=== Estratto fornito ===
========

4.2.Appare opportuno riepilogare sinteticamente i consolidati approdi di questa Corte in tema di operazioni inesistenti, notoriamente distinte in “oggettivamente” e “soggettivamente” tali, le prime caratterizzate dalla mera cartolarità delle operazioni commerciali sottese, in quanto mai poste in essere da alcuno, le seconde relative invece ad ipotesi di fatture emesse da soggetto diverso da quello che ha effettuato la cessione o la prestazione in essa rappresentata, di cui il cessionario o committente è stato realmente destinatario.
4.3. Quanto alle operazioni oggettivamente inesistenti, questa Corte ha affermato che «ove la fattura costituisce in tutto o in parte mera espressione cartolare di operazioni commerciali mai poste in essere da alcuno, l’amministrazione ha l’onere di fornire elementi probatori, anche in forma indiziaria e presuntiva (Cass. nn. 21953/07, 9784/10, 9108/12, 15741/12, 23560/12; 27718/13, 20059/2014, 26486/14, 9363/15; nello stesso senso C. Giust. 6 luglio 2006, C-439/04; 21 febbraio 2006, C-255/02; 21 giugno 2012, C-80/11; 6 dicembre 2012, C-285/11; 31 novembre 2013, C-642/11), del fatto che l’operazione fatturata non è stata effettuata, dopo di che spetta al contribuente l’onere di dimostrare l’effettiva esistenza delle operazioni
contestate; tale prova, tuttavia, non può consistere nella esibizione della fattura o nella dimostrazione della regolarità formale delle scritture contabili o dei mezzi di pagamento, poiché questi sono facilmente falsificabili e vengono normalmente utilizzati proprio allo scopo di far apparire reale un’operazione fittizia (Cass. nn. n. 11624 del 2020; 28572 del 2017; 5406 del 2016, 28683 del 2015, 428 del 2015, 12802 del 2011, 15228 del 2001); e comunque, una volta accertata l’assenza dell’operazione, è escluso che possa configurarsi la buona fede del cessionario o committente , il quale ovviamente sa bene se ed in quale misura ha effettivamente ricevuto il bene o la prestazione per la quale ha versato il prezzo o corrispettivo» (Cass. n. 18118 del 2016, in motivazione; Cass. n. 16473 del 2018). In tema di accertamento delle imposte sui redditi e con riguardo ad operazioni oggettivamente inesistenti, grava sul contribuente l’onere di provare la fittizietà dei componenti positivi che, ai sensi dell’art. 8, comma 2, del d.l. 2 marzo 2012, n. 16, convertito, con modificazioni, nella legge 26 aprile 2012, n. 44 (con portata retroattiva), ove direttamente afferenti a spese o altri componenti negativi relativi a beni o servizi non effettivamente scambiati o prestati, non concorrono alla formazione del reddito oggetto di rettifica, entro i limiti dell’ammontare non ammesso in deduzione delle predette spese o altri componenti negativi. (Cass. n.21189 del 2014; Cass. n. 7896 del 2016).

========

=== Voci elencate ===
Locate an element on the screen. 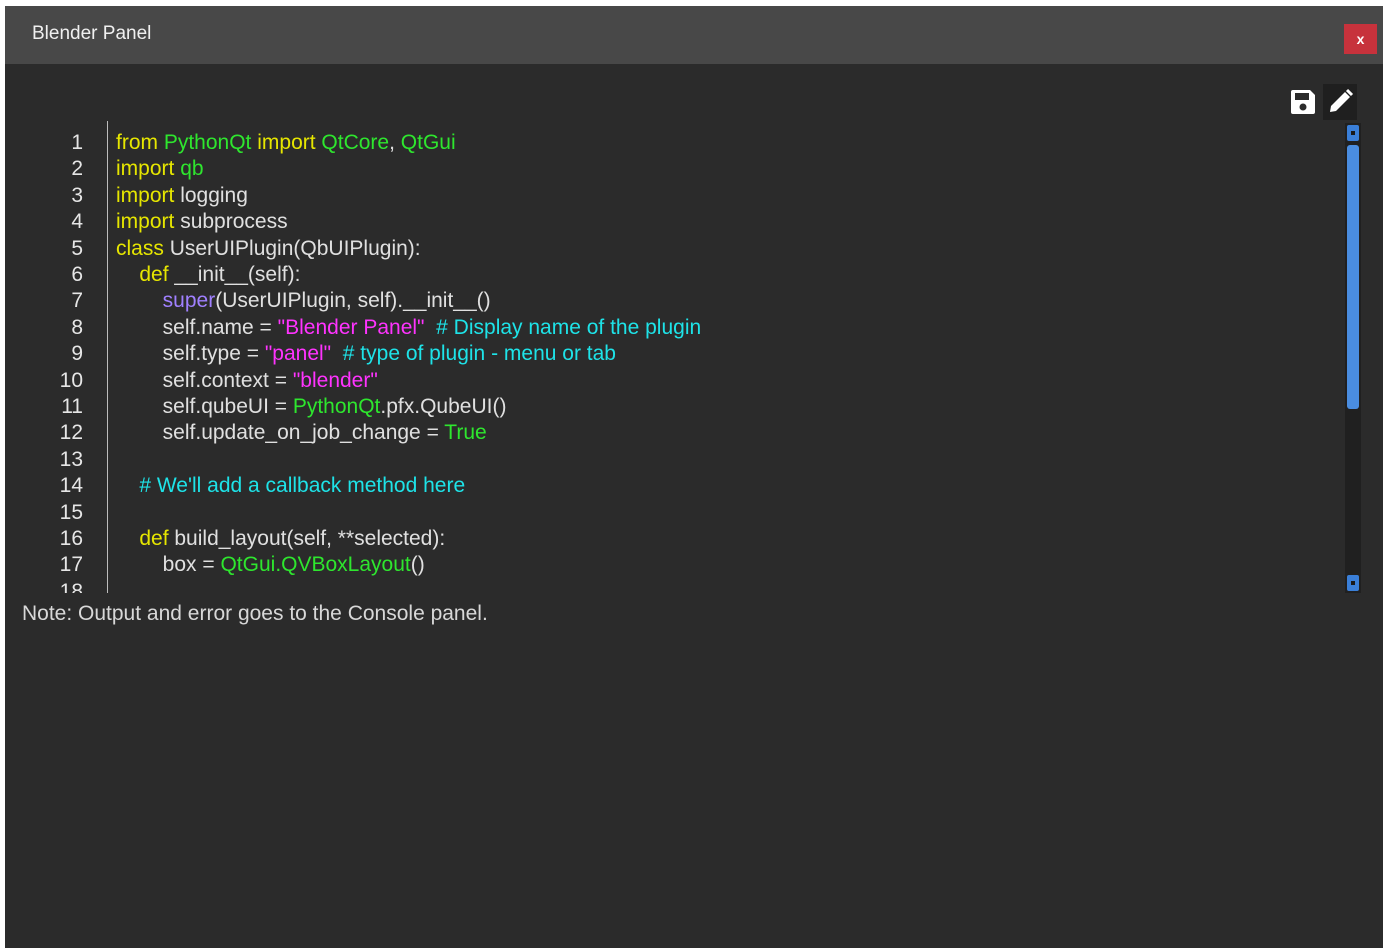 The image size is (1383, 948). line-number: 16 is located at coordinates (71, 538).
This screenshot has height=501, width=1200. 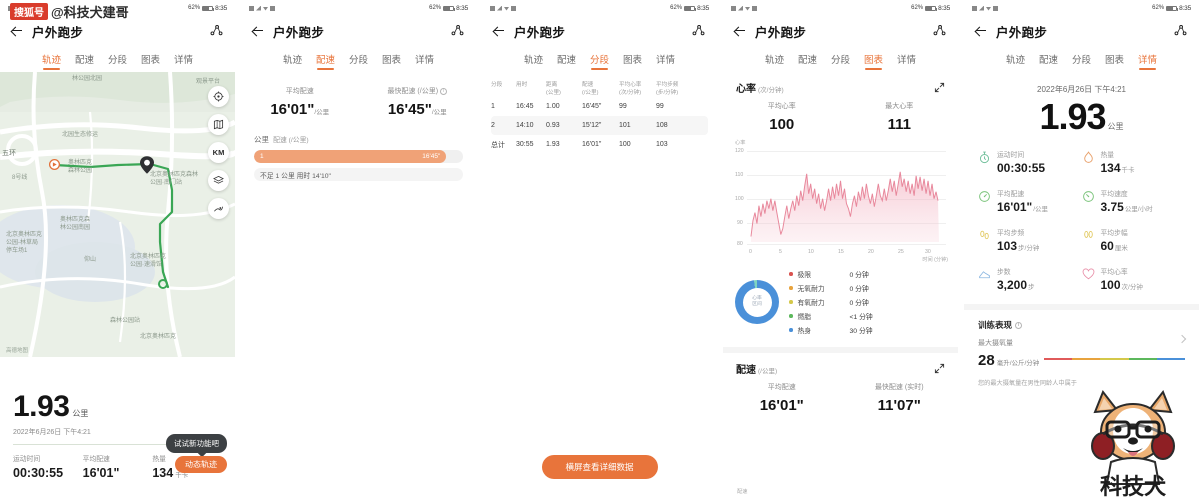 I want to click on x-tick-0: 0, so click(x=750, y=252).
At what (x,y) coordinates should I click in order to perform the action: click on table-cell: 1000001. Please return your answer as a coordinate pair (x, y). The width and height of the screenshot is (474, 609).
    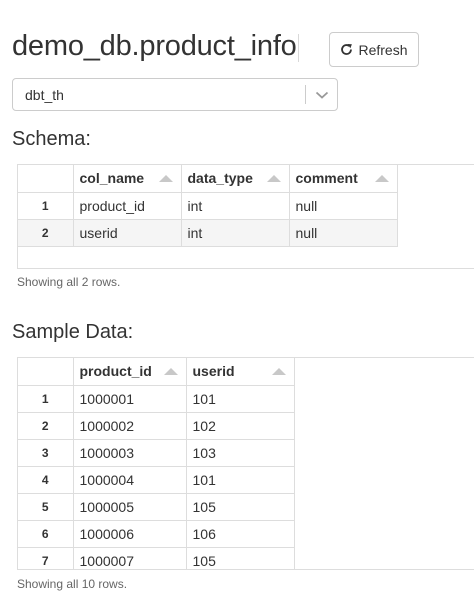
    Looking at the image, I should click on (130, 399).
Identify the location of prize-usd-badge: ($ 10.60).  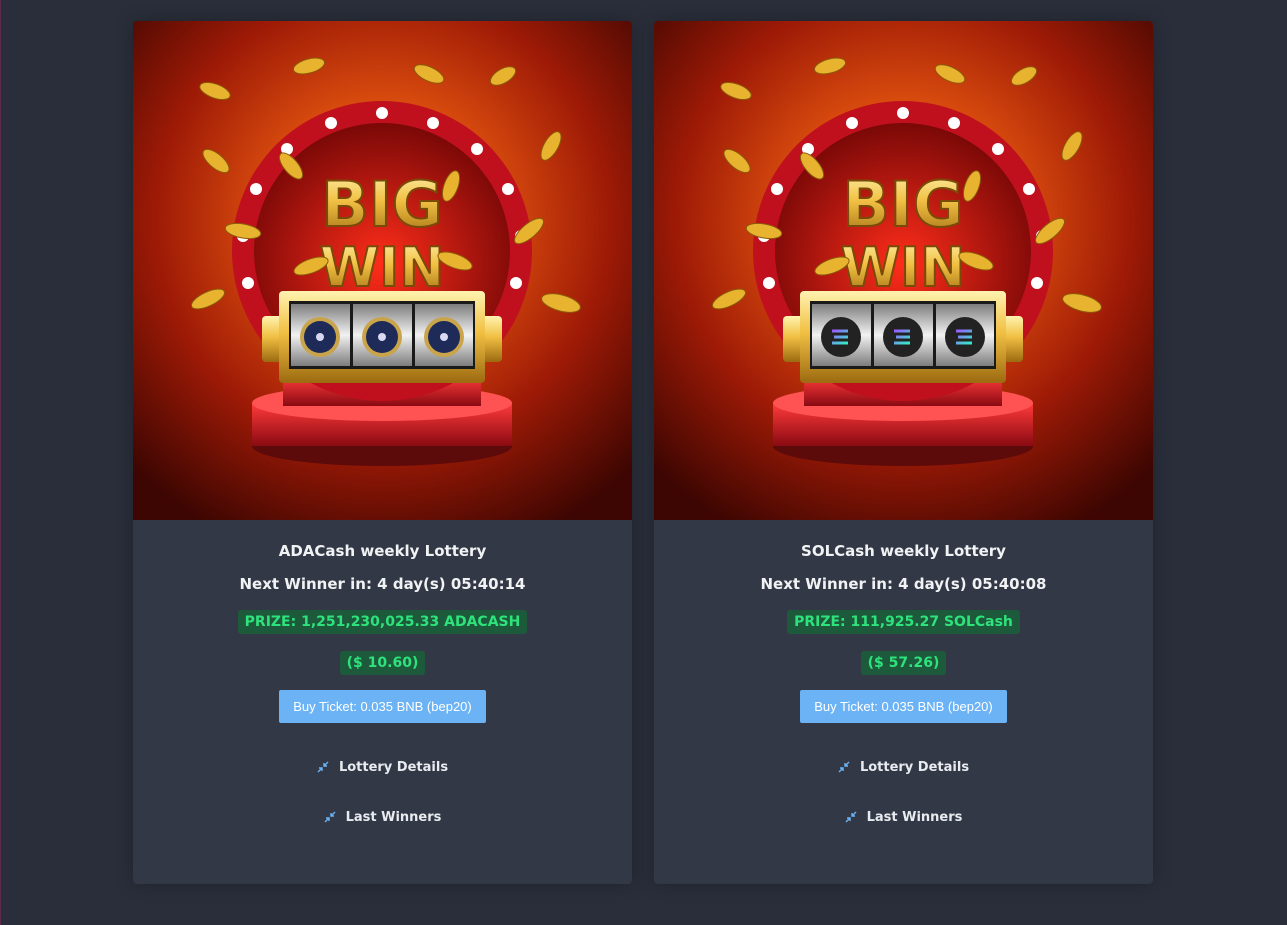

========

=== Attività richiesta 1 ===
Trascrivi fedelmente il passo dell'estratto sulle operazioni inesistenti che inizia con "4.2.Appare opportuno riepilogare" e termina con "stato realmente destinatario.".
=== Attività richiesta 2 ===
Nell'estratto sulle operazioni inesistenti, per quale motivo la prova a carico del contribuente non può consistere nell'esibizione della fattura?

=== Risposta finale 1 ===
4.2.Appare opportuno riepilogare sinteticamente i consolidati approdi di questa Corte in tema di operazioni inesistenti, notoriamente distinte in “oggettivamente” e “soggettivamente” tali, le prime caratterizzate dalla mera cartolarità delle operazioni commerciali sottese, in quanto mai poste in essere da alcuno, le seconde relative invece ad ipotesi di fatture emesse da soggetto diverso da quello che ha effettuato la cessione o la prestazione in essa rappresentata, di cui il cessionario o committente è stato realmente destinatario.

=== Risposta finale 2 ===
Fatture, scritture contabili e mezzi di pagamento sono facilmente falsificabili e vengono normalmente utilizzati proprio allo scopo di far apparire reale un'operazione fittizia.